4. L'admission du recours ne donne pas lieu à la perception de frais (art. 428 al. 1 CPP).
5. Le recourant, prévenu qui obtient gain de cause, conclut à l'octroi de dépens, sans toutefois les chiffrer, ni les justifier.
Tenue de statuer d'office (art. 429 al. 2 cum art. 436 al. 1 CPP), la Chambre de céans lui allouera, ex aequo et bono, une somme de CHF 600.- TTC, compte tenu de l'issue de la cause, dépourvue de complexité juridique, et du recours de 6 pages (page de garde et conclusions comprises).
* * * * *
PAR CES MOTIFS,
LA COUR :
Admet le recours.
Annule l'ordonnance du Tribunal de police du 17 février 2025 et renvoie la cause au Ministère public pour qu'il procède dans le sens des considérants.
Laisse les frais de la procédure de recours à la charge de l'État.
Alloue à A______, à la charge de l'État, une indemnité de CHF 600.- TTC, pour la procédure de recours.
Notifie le présent arrêt, en copie, au recourant (soit pour lui, son conseil), au Ministère public et au Tribunal de police.
Siégeant :
Madame Corinne CHAPPUIS BUGNON, présidente; Madame Françoise SAILLEN AGAD et Monsieur Vincent DELALOYE, juges; Madame Arbenita VESELI, greffière.

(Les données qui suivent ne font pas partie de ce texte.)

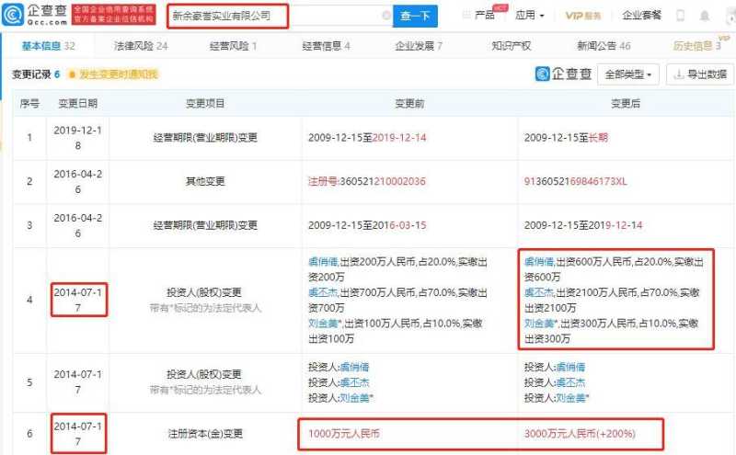Go to the 新闻公告 tab
Screen dimensions: 736x455
click(604, 45)
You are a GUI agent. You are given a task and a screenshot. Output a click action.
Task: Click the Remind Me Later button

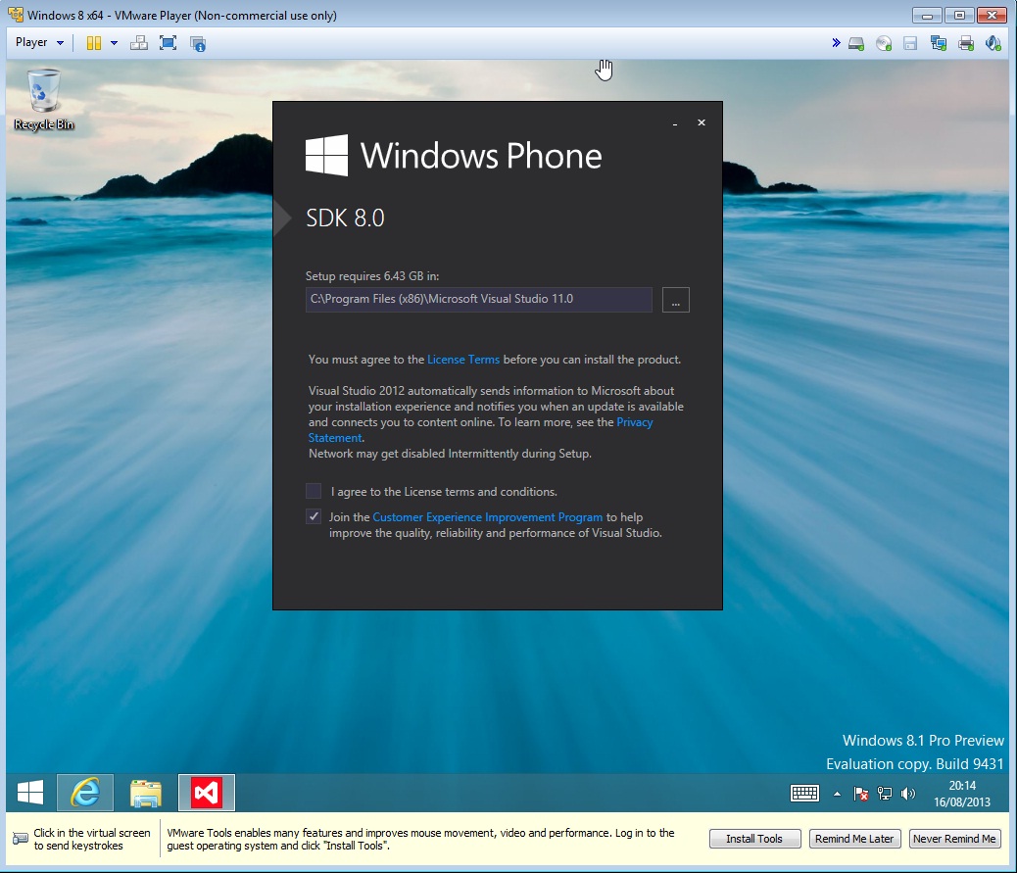pyautogui.click(x=854, y=839)
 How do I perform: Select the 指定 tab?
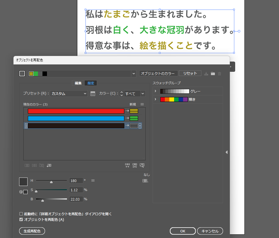click(x=91, y=83)
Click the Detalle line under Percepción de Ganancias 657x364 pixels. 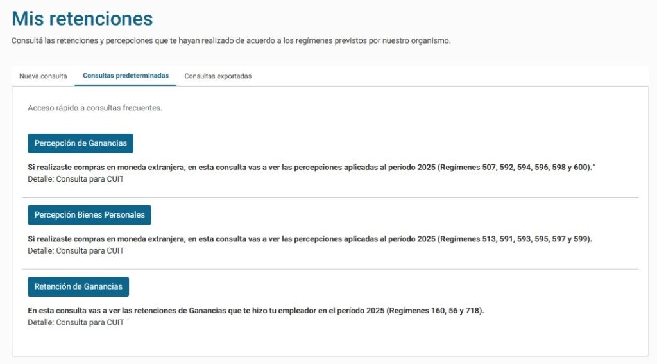pyautogui.click(x=76, y=179)
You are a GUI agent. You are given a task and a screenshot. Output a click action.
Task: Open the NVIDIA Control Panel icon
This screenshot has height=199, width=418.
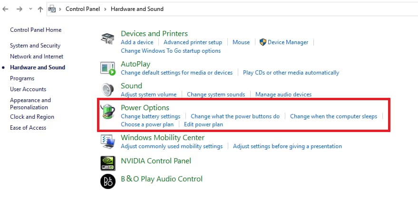pos(107,163)
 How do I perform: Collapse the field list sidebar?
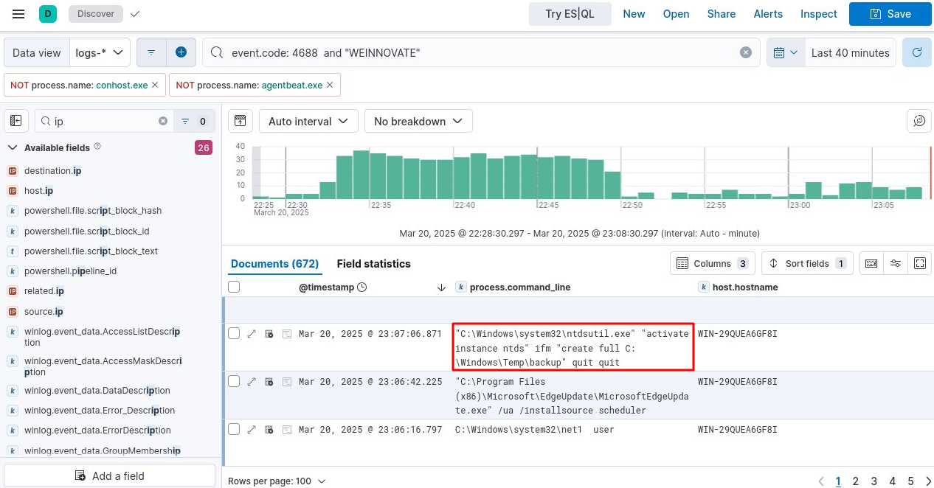tap(16, 121)
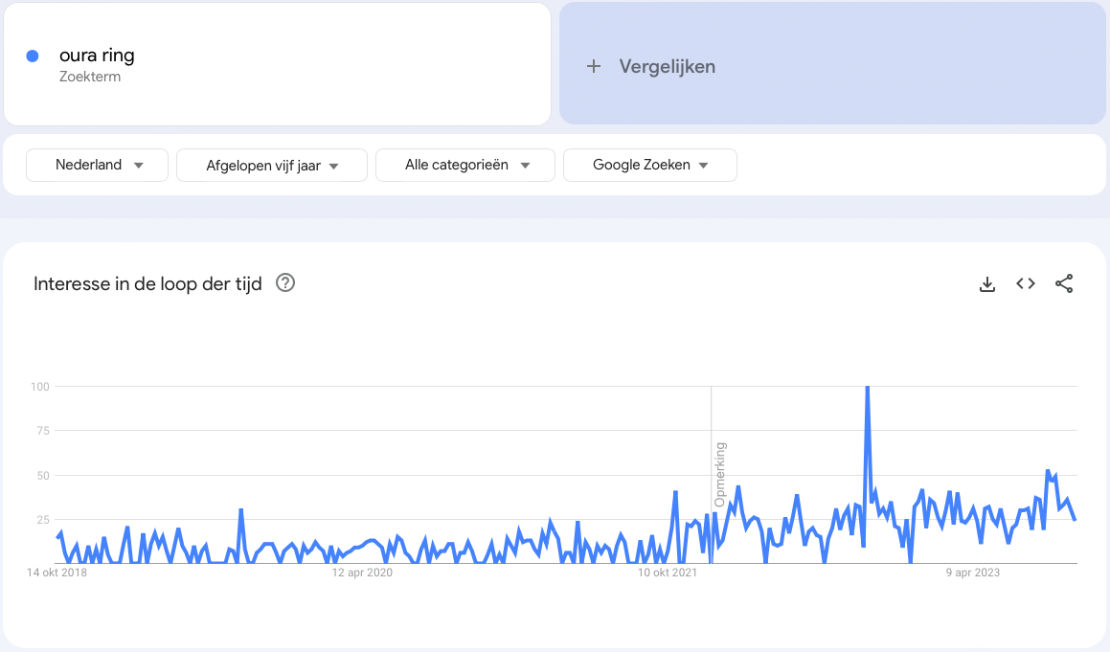1110x652 pixels.
Task: Edit the oura ring search term
Action: pos(97,56)
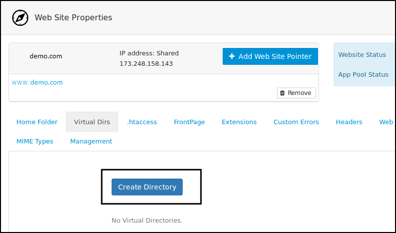This screenshot has width=396, height=233.
Task: Go to the Extensions tab
Action: point(239,122)
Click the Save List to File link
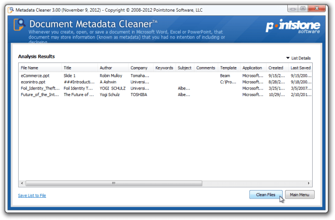The width and height of the screenshot is (335, 220). 32,196
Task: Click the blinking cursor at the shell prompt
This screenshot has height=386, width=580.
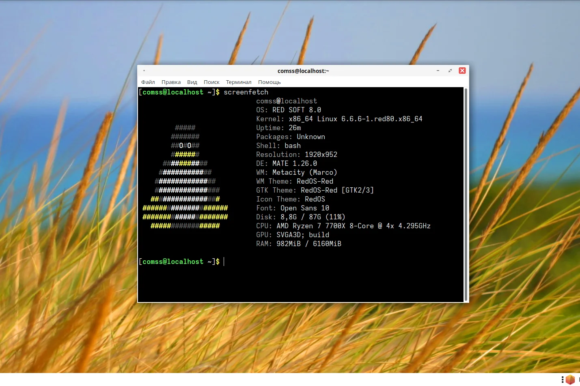Action: (x=224, y=262)
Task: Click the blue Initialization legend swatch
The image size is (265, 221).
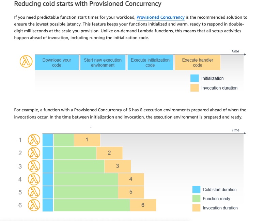Action: (194, 78)
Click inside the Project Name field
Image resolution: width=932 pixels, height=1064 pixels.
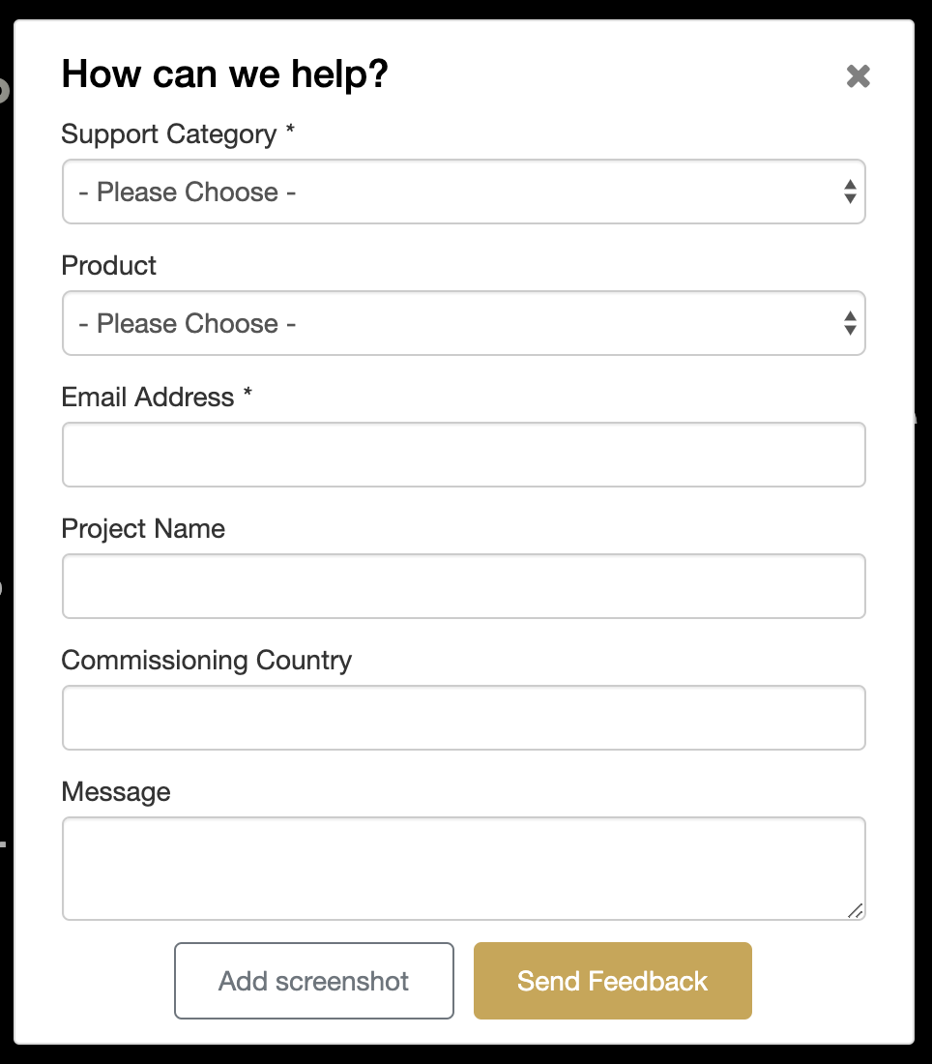[464, 585]
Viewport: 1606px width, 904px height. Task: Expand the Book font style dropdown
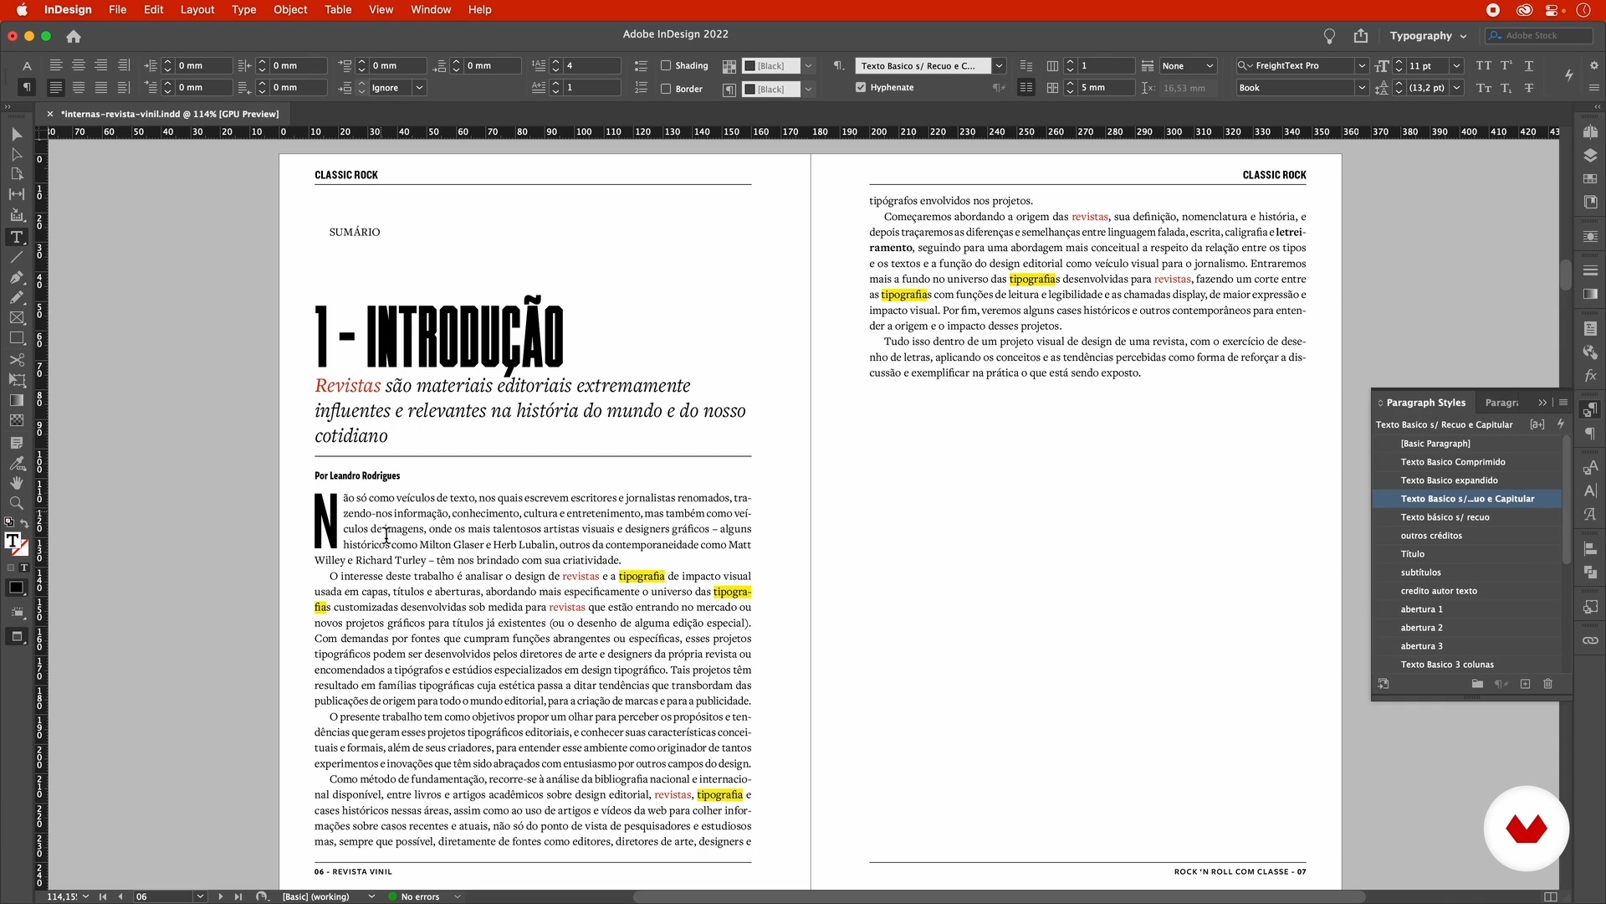pos(1362,88)
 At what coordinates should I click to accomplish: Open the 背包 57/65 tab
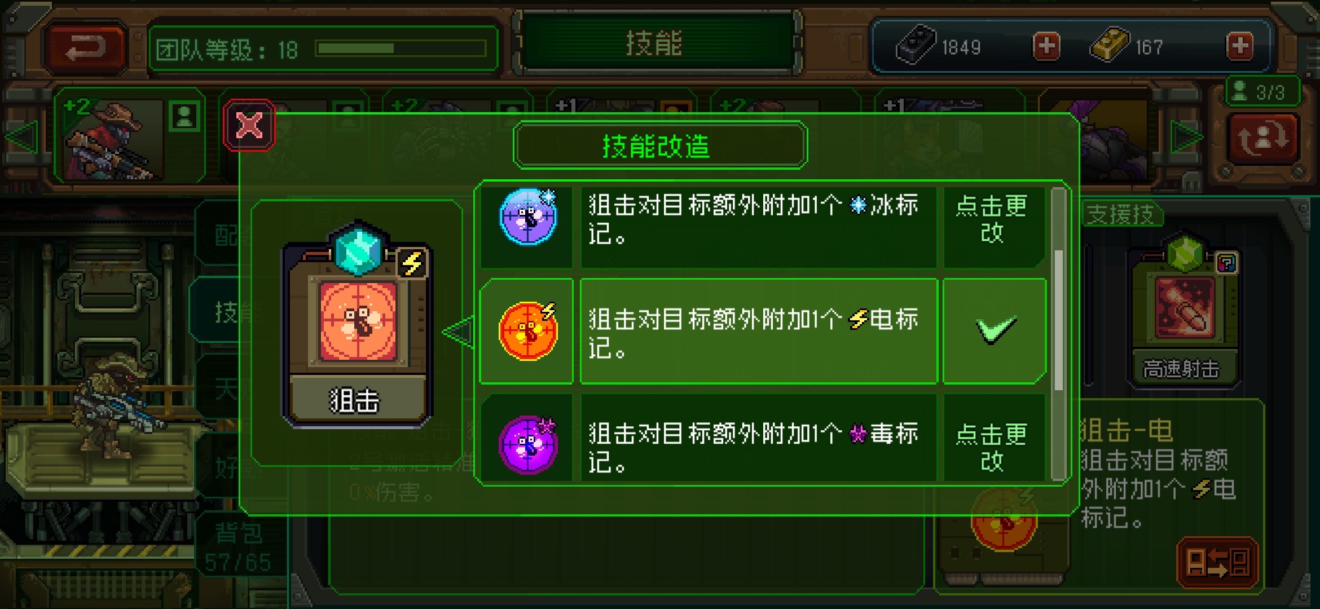pyautogui.click(x=239, y=546)
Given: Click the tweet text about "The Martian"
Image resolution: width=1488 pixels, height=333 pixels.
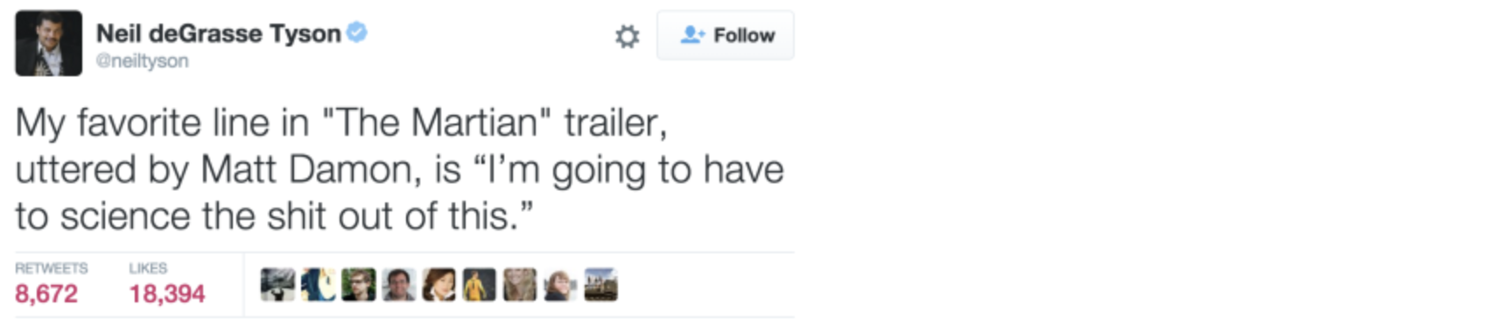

La greffière : Arbenita VESELI |
| La présidente : Corinne CHAPPUIS BUGNON |
Voie de recours :
Le Tribunal fédéral connaît, comme juridiction ordinaire de recours, des recours en matière pénale au sens de l'art. 78 de la loi sur le Tribunal fédéral du 17 juin 2005 (LTF; RS 173.110); la qualité et les autres conditions pour interjeter recours sont déterminées par les art. 78 à 81 et 90 ss LTF. Le recours doit être formé dans les trente jours qui suivent la notification de l'expédition complète de l'arrêt attaqué.
Le recours doit être adressé au Tribunal fédéral, 1000 Lausanne 14. Les mémoires doivent être remis au plus tard le dernier jour du délai, soit au Tribunal fédéral soit, à l'attention de ce dernier, à La Poste Suisse ou à une représentation diplomatique ou consulaire suisse (art. 48 al. 1 LTF).